# Koopor Plus - 200W



## BumbleBee (22/10/15)

So who's bringing these in?


----------



## Vaperite South Africa (22/10/15)

Vaperite is bringing in all four colours and projected selling price is around R1200

Reactions: Like 1


----------



## Vaperite South Africa (22/10/15)

And the first two have already been taken by my staff. But we will bring in at least 40, if not more

Reactions: Winner 1


----------



## Vaperite South Africa (23/10/15)

AND, it looks like this may just be the first sub R1000 200W TC mod. Standby for final pricing but at this stage it looks like it will retail for R995 - thanks to our supplier

Reactions: Winner 1


----------



## MorneW (24/10/15)

Vaperite South Africa said:


> AND, it looks like this may just be the first sub R1000 200W TC mod.

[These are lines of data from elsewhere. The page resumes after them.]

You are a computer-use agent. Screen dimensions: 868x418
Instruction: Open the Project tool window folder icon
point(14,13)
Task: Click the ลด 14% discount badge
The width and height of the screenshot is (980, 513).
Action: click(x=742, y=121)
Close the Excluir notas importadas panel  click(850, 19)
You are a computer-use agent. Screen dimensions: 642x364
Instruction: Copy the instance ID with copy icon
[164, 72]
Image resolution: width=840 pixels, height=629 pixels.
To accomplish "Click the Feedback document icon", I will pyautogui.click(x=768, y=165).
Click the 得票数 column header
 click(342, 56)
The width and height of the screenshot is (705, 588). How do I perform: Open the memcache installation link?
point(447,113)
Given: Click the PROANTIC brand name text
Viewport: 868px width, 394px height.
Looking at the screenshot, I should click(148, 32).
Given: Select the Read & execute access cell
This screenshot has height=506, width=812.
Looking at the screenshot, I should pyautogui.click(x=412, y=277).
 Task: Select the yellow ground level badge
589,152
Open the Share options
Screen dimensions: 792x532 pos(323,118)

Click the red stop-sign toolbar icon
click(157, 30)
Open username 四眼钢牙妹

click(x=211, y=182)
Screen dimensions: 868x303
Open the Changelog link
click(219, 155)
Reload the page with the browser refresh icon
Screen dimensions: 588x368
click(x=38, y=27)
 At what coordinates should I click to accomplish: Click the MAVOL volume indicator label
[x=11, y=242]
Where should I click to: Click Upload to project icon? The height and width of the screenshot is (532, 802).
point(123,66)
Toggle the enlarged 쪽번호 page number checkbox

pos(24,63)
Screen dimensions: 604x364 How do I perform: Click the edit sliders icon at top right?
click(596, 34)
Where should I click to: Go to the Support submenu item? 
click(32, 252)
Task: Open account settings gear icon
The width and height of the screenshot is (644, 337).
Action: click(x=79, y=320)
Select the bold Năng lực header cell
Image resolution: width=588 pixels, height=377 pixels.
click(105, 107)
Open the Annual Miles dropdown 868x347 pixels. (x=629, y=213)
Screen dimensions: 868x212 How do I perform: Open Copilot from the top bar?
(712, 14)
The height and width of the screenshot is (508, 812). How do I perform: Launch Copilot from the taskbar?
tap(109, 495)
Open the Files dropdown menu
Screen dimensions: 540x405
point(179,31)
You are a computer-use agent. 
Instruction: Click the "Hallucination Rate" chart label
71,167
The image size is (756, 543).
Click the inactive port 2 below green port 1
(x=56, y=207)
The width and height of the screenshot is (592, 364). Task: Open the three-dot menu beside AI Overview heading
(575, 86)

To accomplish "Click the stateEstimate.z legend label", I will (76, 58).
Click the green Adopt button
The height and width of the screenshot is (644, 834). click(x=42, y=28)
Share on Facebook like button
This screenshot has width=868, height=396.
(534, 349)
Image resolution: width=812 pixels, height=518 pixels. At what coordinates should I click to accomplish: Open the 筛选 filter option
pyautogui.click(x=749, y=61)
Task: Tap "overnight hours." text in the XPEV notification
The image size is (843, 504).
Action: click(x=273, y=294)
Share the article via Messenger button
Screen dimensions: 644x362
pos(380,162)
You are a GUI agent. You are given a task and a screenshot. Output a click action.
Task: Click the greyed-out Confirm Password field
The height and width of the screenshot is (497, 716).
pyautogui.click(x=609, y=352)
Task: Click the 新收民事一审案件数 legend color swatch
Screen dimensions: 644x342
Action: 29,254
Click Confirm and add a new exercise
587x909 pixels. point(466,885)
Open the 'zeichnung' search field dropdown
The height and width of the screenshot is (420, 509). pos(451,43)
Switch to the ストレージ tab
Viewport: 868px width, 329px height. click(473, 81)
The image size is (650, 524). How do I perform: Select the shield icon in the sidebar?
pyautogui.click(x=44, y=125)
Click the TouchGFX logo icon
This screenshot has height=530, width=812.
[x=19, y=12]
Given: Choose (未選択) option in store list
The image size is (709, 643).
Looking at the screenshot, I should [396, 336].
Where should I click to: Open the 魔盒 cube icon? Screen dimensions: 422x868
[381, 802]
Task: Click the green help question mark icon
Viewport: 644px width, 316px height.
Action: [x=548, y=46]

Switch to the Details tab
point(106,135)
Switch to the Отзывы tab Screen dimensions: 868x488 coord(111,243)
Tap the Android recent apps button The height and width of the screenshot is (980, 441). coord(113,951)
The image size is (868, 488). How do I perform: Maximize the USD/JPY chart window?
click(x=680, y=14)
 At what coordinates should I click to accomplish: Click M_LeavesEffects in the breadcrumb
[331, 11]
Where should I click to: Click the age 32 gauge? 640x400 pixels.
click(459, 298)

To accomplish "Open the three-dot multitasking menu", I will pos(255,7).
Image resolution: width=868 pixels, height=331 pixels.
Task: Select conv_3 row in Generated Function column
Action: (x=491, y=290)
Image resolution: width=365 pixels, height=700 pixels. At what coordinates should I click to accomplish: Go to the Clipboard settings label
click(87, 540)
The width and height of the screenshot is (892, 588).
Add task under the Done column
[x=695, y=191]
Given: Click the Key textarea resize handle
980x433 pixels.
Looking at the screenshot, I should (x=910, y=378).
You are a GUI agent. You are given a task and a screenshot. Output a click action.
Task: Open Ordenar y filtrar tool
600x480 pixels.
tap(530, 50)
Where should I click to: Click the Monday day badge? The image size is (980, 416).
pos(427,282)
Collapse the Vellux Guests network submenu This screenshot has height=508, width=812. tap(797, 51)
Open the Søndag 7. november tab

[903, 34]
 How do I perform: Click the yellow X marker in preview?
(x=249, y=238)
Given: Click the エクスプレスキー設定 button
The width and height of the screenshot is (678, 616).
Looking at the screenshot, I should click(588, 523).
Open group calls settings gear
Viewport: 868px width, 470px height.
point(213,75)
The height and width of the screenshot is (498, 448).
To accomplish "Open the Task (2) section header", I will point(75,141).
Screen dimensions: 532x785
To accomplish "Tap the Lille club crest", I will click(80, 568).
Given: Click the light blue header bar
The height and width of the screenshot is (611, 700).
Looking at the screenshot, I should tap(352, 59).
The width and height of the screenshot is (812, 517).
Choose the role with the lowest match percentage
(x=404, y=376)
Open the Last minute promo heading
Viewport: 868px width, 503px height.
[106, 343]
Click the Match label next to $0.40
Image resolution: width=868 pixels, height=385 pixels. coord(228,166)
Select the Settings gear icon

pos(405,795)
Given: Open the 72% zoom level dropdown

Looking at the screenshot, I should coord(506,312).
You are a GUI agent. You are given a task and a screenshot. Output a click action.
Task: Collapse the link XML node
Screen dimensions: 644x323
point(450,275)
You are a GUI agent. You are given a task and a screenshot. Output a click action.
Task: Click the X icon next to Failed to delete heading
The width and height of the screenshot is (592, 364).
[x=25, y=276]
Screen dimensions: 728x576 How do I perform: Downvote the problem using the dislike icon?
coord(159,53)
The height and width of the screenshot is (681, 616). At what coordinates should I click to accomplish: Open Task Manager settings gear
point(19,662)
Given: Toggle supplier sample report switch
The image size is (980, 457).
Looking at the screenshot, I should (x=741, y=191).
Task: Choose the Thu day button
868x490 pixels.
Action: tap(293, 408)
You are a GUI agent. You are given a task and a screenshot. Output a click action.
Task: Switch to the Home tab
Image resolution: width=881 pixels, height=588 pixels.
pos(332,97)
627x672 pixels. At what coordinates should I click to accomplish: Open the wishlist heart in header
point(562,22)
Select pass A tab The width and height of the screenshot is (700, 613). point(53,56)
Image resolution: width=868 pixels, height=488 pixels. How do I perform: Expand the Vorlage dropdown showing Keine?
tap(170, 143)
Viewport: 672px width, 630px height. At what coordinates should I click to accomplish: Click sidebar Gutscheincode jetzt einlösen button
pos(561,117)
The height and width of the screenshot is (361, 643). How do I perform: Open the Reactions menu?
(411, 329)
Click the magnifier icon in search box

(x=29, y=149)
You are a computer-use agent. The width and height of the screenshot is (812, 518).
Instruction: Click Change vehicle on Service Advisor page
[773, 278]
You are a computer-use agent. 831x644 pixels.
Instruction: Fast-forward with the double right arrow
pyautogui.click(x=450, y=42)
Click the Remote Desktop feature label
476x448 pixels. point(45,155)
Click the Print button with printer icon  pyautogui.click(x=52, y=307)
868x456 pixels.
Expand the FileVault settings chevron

Standby for final pricing but at this stage it looks like it will retail for R995 - thanks to our supplier




What's the eta?


Sent from my iPad using Tapatalk


----------



## Vaperite South Africa (24/10/15)

No set date yet. Our supplier is still waiting for confirmation from the factory.


----------



## Vaperite South Africa (24/10/15)

Just spoke to our supplier. Looks like we will have the stainless version shipping to SA 4 November for arrival within 7 days after that. Hoping they will have other colours by the 4th but, if not, then with our next shipment mid to late November

Reactions: Like 3


----------